The germ cell-deficient (gcd) mutation is a recessive transgenic insertional mutation leading to a deficiency of primordial germ cells (PGCs). We have recently shown that the gene underlying this mutation is Pog, which is necessary for normal proliferation of PGCs. Here we show that Pog is also involved in spermatogenesis in that meiosis is impaired in Pog-deficient mice. Yeast two-hybrid screening revealed that POG interacted with GGN1 and GGN3, two proteins formed by alternate splicing of the same gene, gametogenetin (Ggn). Ggn had more than 10 different splice variants giving rise to three proteins, GGN1, GGN2, and GGN3. The three proteins had different subcellular localizations, with GGN1, GGN2, and GGN3 localized along the nuclear membrane, in the cytoplasm, and in the nucleus/nucleoli respectively. The expression of Ggn was confined to late pachytene spermatocytes and round spermatids, a time window concomitant with the occurrence of meiosis. Mouse Ggn and Pog were both expressed in primary spermatocytes. Co-expression of POG with GGN1 or GGN3 in HeLa cells changed the localization of POG to the perinuclear localization or the nucleoli, respectively.

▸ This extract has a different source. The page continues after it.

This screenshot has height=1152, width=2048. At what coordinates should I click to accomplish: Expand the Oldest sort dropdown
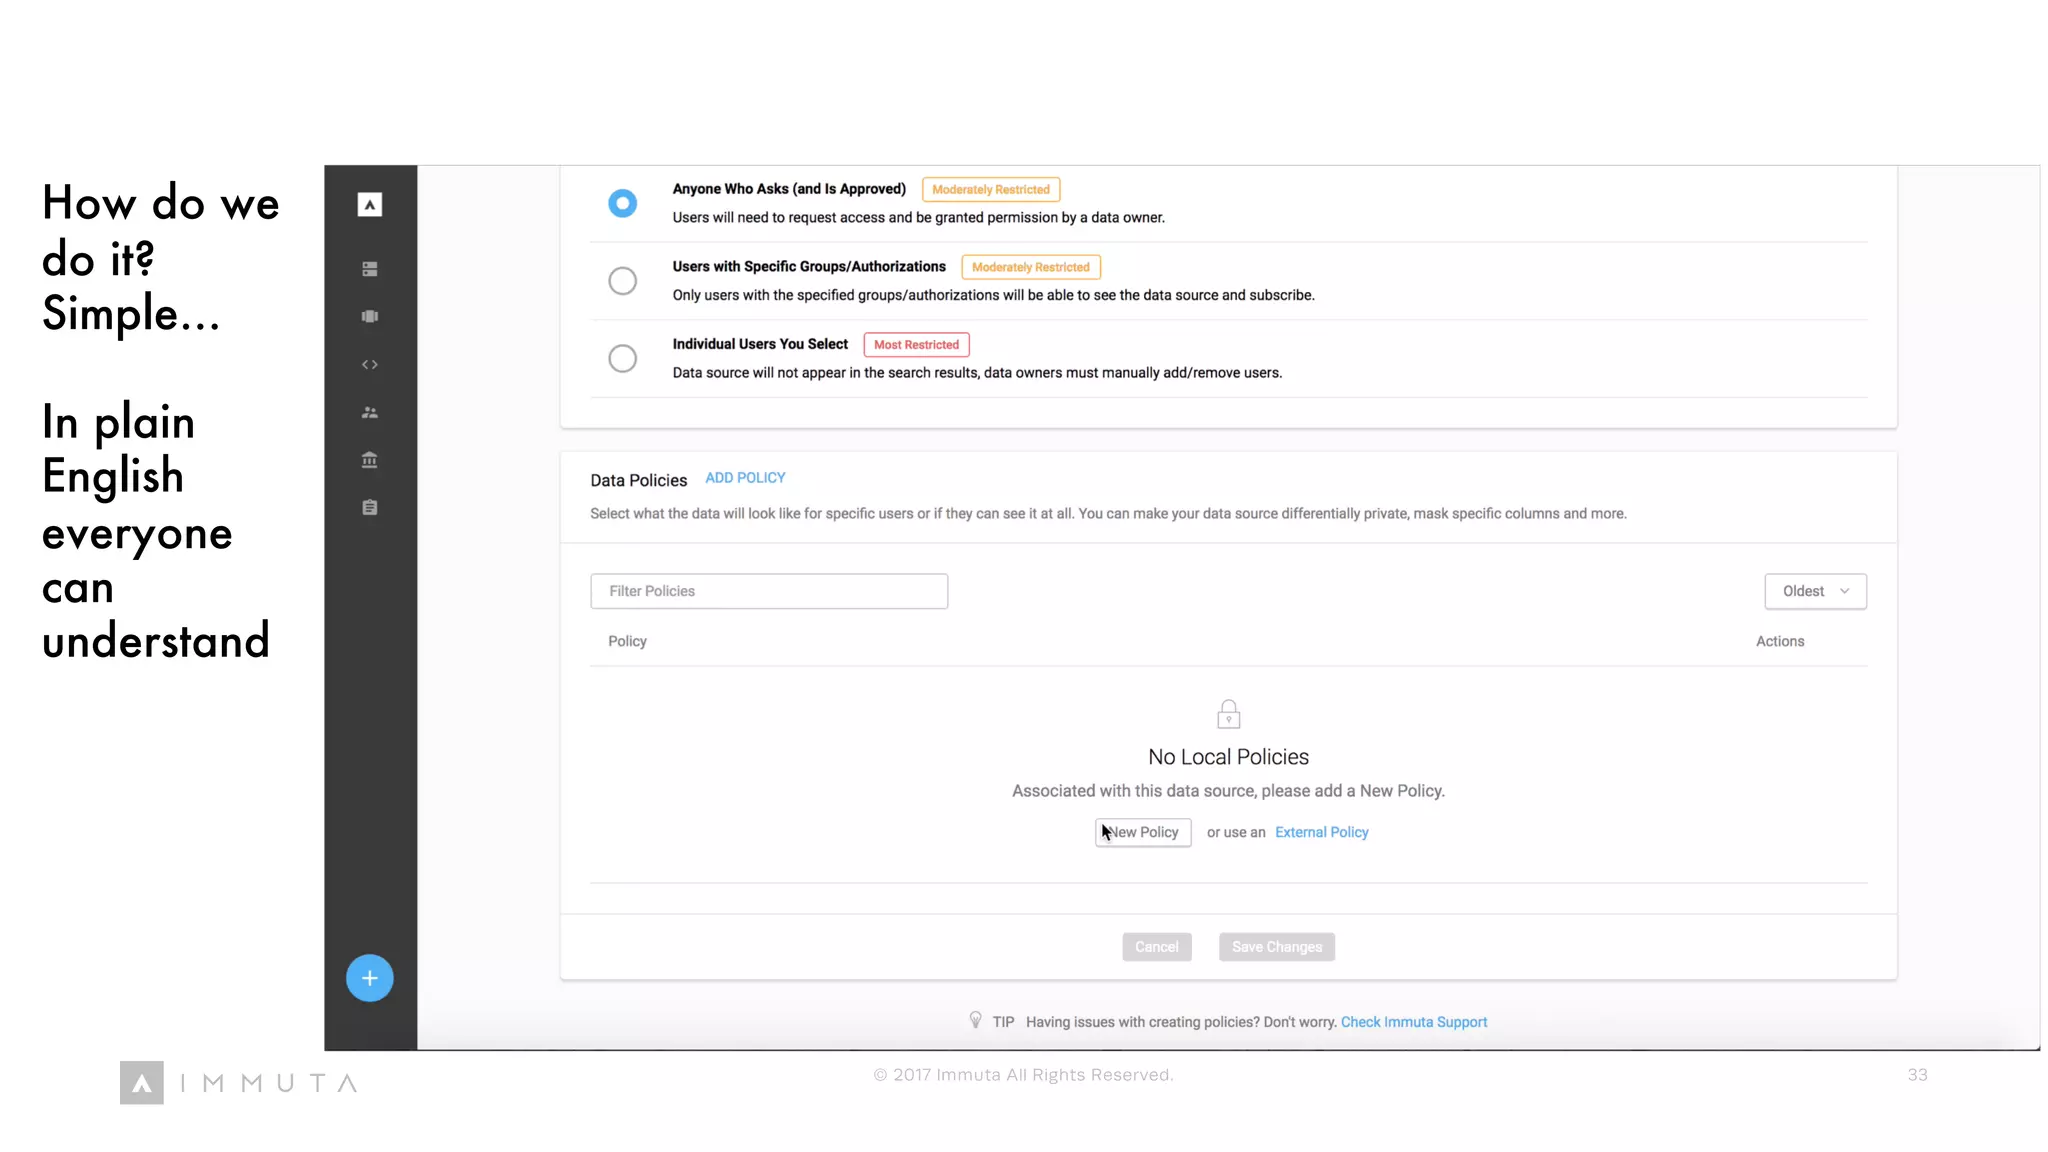pos(1815,591)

Our data showed that in addition to functioning in proliferation of primordial germ cells, POG also functioned in spermatogenesis. Two spatial and temporal regulated proteins, GGN1 and GGN3, interacted with POG, regulated the localization of POG, and played a role in spermatogenesis.     

Late onset of spermatogenesis and gain of fertility in POG-deficient mice indicate that POG is not necessary for the proliferation of spermatogonia

The germ cell-deficient (gcd) mouse mutation is a recessive, transgenic insertional mutation associated with the disruption of two Chr11 genes, Pog (proliferation of germ cells) and Vrk2 (vaccinia virus-related protein kinase 2). We have recently shown that like gcd/gcd mice, targeted Pog-/- males and females show virtually no spermatogenesis or oogenesis at 4-6 wk of age. Because Pog is deleted in gcd/gcd and Pog-/- mice, a comparison of the phenotypes of the two mouse models is appropriate. Here, we report that unlike in POG-deficient females, the germ cells in POG-deficient males eventually populate the seminiferous tubules at 9 wk, and fertility can be achieved by 12 wk. Homozygous gcd/gcd males did not show a similar degree of germ cell population, and most gcd/gcd males remained infertile at 16 and 22 wk of age. A comparison of the degree of germ cell deficiency at 13.5 days postcoitum and 1 day postpartum between Pog-/- and gcd/gcd males revealed that gcd/gcd males had far fewer germ cells than Pog-/- males at both time points. Our data suggest that Pog is essential for proper primordial germ cell proliferation in the embryonic stage but is not needed for spermatogonial proliferation after birth. Thus, the difference in the spermatogenetic potential in adult Pog-/- and gcd/gcd mice may result from the severity of germ cell deficiency rather than from the inability of gcd/gcd spermatogonia to proliferate efficiently. The greater deficiency of germ cells before the onset of spermatogenesis seen in gcd/gcd males compared to Pog-/- mice suggests either that the different background affects the outcome of Pog deletion or that Vrk2 has additional effects on germ cell development.